Mais on ne revient pas sans séquelles d'un hôpital, j'ai toujours des esquarres sur les fesses et une côte cassée; je fais ce que je peux mon père étant en pleine dépression nerveuse, moi aussi, mais cela fait si longtemps, c'est toujours pareil, il n'y a que les chats qui s'en tirent, toujours a galopper dans la maison, et a me lécher quand je suis dans mon lit; peut-être ai-je mal compris mais j'ai cru savoir que mon père dormait avec Agathon quand j'étais à l'hôpital; le même que j'avais vu perché sur son lit poussant des hurlements, "le chat, le chat, fait le sortir".

Tout c'est pour dire que j'ose à peine ouvrir si l'on sonne, mais paradoxallement je me fait tout de m^me livrer, pour ménager mon pauvre squelette.
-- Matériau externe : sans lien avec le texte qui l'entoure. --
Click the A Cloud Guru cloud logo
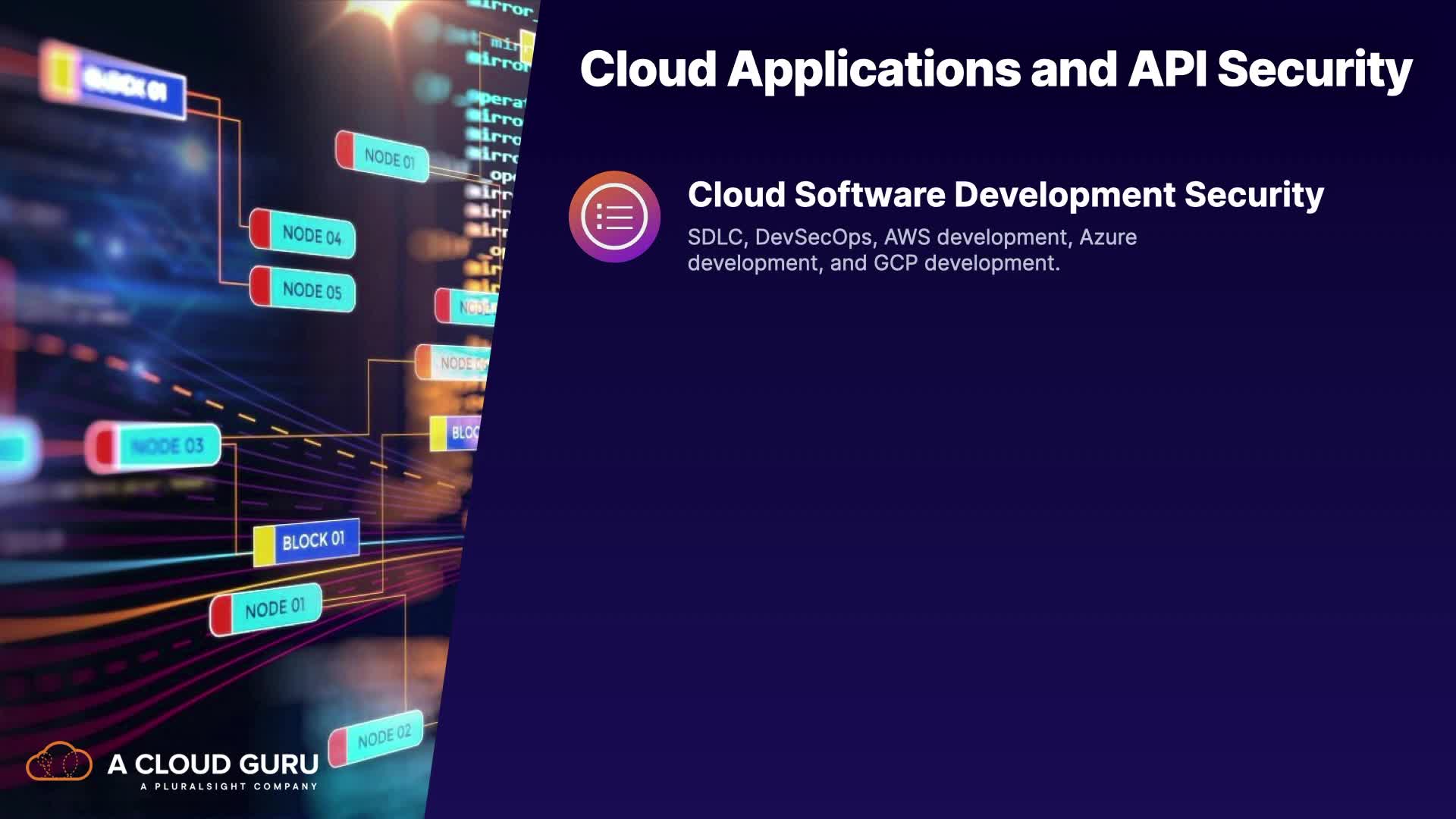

Evidemment depuis qu'il n'y a plus maman pour nous réveiller à l'aube on dort;

Et pour finir, c'est l'anniversaire de papa; à la maison de retraite on lui aurait fait un gâteau, s'il était résident, je n'ai rien fait, cela dit avoir 84 ans c'est qu'on n'est pas mort plus tôt.

De quoi je me plaint de rien, sauf que ce n'est pas très drôle de vieillir.